2025年12月14日
職場の「不登校保護者VSしわ寄せを受けるその他社員」問題を考える
先日、~不登校児持つ社員に休日追加…JR西日本が2026年4月から全職種対象に最大で月4日、「キャリアあきらめずに活躍できる職場に」~という記事を同僚から見せてもらいました。(2025年12月11日読売新聞)ニュースサイトでも取り上げられたため、そこには賛否両論さまざまな意見が寄せられていました。不登校保護者にとって必要な会社の支援とはどのようなものなのでしょうか。この機会に考えてみました。
【参考】不登校児持つ社員に休日追加…JR西日本が2026年4月から全職種対象に最大で月4日
不登校保護者のための休暇ができた
JR西日本では2026年4月から不登校の子を持つ保護者が月4日の休日を追加でとれる制度を導入するそうです。深刻な人手不足に対応するため柔軟な働き方を支援するという狙いのようです。ニュースサイトのコメント欄に賛否両論(どちらかと言うと「否」が多め)の意見が寄せられていました。
不登校の子どもが35万人いるなら、その親はその2倍近くの70万人弱いるとすると、日本の就労人口6781万人(2024年統計)の約100分の1、100人に一人くらいはいることになります。しかもそれは働き盛りの世代に集中するため、大企業であればそれなりのインパクトが出始めてきているのかもしれません。
この取り組みについてとりあげたニュースのコメント欄には、否定的な意見が多く見られたのですが、大別すると以下の内容です。
・不登校の保護者が休んだ分、他の社員の負担が増えて不公平だ
・子どもが不登校だと証明できるのか
・月4日という休みの取り方が現実に即していない。
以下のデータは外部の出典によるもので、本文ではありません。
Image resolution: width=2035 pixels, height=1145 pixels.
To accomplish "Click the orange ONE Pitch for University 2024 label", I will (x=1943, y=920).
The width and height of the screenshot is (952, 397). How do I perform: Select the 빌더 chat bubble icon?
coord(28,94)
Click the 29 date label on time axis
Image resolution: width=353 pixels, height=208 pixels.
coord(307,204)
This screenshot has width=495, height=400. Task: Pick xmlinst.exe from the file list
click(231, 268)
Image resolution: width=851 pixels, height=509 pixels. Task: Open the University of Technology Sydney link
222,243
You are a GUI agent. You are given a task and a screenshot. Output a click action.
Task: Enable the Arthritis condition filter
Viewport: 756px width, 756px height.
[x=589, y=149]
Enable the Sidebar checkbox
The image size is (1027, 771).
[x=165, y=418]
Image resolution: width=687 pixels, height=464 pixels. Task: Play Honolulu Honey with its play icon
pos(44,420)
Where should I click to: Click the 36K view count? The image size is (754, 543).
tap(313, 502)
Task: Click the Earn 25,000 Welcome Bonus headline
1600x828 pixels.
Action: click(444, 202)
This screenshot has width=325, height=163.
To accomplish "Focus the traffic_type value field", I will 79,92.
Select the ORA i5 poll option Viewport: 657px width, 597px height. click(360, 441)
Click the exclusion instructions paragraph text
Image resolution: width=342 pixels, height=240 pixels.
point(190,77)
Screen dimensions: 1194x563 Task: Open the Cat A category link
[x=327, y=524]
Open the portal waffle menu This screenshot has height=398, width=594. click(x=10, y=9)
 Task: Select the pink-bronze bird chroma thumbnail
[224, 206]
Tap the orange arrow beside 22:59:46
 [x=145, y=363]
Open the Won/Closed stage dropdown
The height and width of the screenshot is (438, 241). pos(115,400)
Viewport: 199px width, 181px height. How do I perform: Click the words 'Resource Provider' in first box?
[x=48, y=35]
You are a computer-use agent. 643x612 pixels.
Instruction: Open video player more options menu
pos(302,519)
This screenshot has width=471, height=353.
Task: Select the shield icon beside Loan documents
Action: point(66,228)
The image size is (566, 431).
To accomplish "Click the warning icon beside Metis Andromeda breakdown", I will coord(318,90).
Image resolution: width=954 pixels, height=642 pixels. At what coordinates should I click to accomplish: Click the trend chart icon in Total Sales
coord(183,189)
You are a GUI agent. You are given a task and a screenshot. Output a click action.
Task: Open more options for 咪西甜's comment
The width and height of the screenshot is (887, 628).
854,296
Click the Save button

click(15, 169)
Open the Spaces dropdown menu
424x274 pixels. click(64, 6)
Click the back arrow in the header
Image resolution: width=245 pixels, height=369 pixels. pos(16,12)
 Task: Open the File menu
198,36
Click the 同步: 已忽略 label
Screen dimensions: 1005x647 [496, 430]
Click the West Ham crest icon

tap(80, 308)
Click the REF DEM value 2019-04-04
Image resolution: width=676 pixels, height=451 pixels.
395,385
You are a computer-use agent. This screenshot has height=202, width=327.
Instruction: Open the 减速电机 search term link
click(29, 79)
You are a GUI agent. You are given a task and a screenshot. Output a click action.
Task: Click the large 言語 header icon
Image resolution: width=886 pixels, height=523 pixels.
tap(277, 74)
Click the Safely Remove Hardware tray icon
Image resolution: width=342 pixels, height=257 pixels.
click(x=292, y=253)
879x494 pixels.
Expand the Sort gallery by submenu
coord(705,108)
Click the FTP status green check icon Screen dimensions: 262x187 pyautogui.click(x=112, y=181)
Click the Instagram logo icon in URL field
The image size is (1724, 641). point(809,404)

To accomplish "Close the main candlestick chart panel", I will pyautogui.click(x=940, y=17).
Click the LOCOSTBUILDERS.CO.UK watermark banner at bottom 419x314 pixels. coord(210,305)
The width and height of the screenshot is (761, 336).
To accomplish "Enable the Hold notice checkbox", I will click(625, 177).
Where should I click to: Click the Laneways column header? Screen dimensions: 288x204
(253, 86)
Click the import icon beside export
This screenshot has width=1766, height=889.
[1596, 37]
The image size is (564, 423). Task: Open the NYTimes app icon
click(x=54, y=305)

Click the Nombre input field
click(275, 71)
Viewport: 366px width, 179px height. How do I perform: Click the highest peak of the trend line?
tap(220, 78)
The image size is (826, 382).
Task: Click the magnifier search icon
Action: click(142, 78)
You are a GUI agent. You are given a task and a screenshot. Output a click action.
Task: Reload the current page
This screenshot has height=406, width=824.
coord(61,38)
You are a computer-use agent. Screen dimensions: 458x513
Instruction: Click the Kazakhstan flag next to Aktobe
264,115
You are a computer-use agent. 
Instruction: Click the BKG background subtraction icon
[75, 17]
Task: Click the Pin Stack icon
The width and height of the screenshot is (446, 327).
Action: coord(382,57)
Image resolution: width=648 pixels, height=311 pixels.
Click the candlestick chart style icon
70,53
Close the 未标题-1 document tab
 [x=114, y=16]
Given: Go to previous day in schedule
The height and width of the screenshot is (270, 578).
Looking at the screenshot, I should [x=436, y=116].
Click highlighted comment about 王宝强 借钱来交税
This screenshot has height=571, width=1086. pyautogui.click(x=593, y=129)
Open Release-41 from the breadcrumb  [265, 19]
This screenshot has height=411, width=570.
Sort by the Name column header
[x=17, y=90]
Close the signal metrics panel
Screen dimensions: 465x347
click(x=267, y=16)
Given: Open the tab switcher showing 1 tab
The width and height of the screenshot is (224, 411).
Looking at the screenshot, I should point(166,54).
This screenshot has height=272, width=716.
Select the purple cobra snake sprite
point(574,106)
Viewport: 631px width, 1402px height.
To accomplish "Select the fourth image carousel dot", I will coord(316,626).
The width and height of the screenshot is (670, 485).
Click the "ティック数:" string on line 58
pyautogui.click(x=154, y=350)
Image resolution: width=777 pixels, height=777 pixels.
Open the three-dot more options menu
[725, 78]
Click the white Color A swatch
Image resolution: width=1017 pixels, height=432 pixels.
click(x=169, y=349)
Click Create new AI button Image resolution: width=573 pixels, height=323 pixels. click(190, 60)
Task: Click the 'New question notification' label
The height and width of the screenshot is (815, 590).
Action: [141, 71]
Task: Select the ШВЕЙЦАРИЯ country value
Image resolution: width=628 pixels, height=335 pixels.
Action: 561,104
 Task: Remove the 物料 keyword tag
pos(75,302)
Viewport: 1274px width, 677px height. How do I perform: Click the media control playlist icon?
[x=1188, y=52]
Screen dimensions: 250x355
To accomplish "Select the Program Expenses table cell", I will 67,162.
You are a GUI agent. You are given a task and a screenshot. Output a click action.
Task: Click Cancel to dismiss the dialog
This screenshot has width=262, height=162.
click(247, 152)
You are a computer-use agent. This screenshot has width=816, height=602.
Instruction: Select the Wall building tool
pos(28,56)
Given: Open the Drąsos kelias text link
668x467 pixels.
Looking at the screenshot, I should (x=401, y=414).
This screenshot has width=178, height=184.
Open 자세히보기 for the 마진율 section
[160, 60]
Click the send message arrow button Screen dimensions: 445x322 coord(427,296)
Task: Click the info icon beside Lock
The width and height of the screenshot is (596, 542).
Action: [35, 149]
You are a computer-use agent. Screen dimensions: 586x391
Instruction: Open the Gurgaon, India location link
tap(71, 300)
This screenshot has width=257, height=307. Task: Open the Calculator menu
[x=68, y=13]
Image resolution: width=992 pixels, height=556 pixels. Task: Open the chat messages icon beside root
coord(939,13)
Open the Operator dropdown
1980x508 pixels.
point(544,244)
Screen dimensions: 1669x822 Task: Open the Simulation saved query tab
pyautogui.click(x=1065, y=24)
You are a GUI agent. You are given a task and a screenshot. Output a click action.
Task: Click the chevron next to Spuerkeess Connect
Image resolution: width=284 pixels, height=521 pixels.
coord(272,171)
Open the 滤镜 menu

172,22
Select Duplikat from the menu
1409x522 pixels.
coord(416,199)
遅刻・中抜けなど柔軟な対応ができた方が良い
意外に、実際にお子さんが不登校と思われる方も否定的な反応でした。自身がこの休暇を申請できるだろうか?と考えた時に不公平に対する周囲の反発や、自身の子が不登校であるという事情説明の心理的負担などを想像してしまうのでしょう。
申請しにくい休暇という意味では女性の「生理休暇」とか「不妊治療休暇」と少し似た性質があるかもしれません。
「時短ママパパ」VS「その他社員」の論争とも似ている
また「他の社員の負担が増えて不公平だ」という指摘は、育児のため時短勤務で復帰した社員とその他社員の間でもよく話題になる論点です。理屈で考えれば、社内でバトルしている場合ではなく、ライバル会社と、あるいは国際競争の中で戦うためには、一人でも多くの社員が力を発揮する必要があるのですが・・・
恐らく理屈ではなく「感情」の部分が刺激されてしまっているのでしょうね。「引継ぎも不十分なまま突然仕事を投げ出す」「当然の権利とばかり、御礼もお詫びもなく他者に任せる」といった休暇を取る際の「立ち居振る舞い」みたいなものについて、嫌な思いをしたことがあると前向きになれないことでしょう。
JR西日本が示した最適解
さて、不登校保護者に対する休暇だけが切り取られたJR西日本ですが、調べてみると、従業員の多様性を尊重する企業であることがよくわかります。育児や介護はもちろん、「男性の育児休職平均91.6日」「有給休暇の積み立て制度(ここぞという時に使える)」「同性のパートナーを配偶者として認める」など、先進的な取り組みがあり”お互い様”の精神が根付いているとのことです。
つまり、もともと様々な背景を持つ従業員が働きやすいように様々な制度を用意していて、その1つが「不登校保護者」を対象にしたものだったということです。不登校保護者ばかりを優遇しているというわけでは無さそうです。「不公平感」は社内でも当然議論されていることでしょう。
こうした背景を知ると、批判的な皆さんも考えが変わるかもしれません。良い意味で考えるきっかけになる記事でした。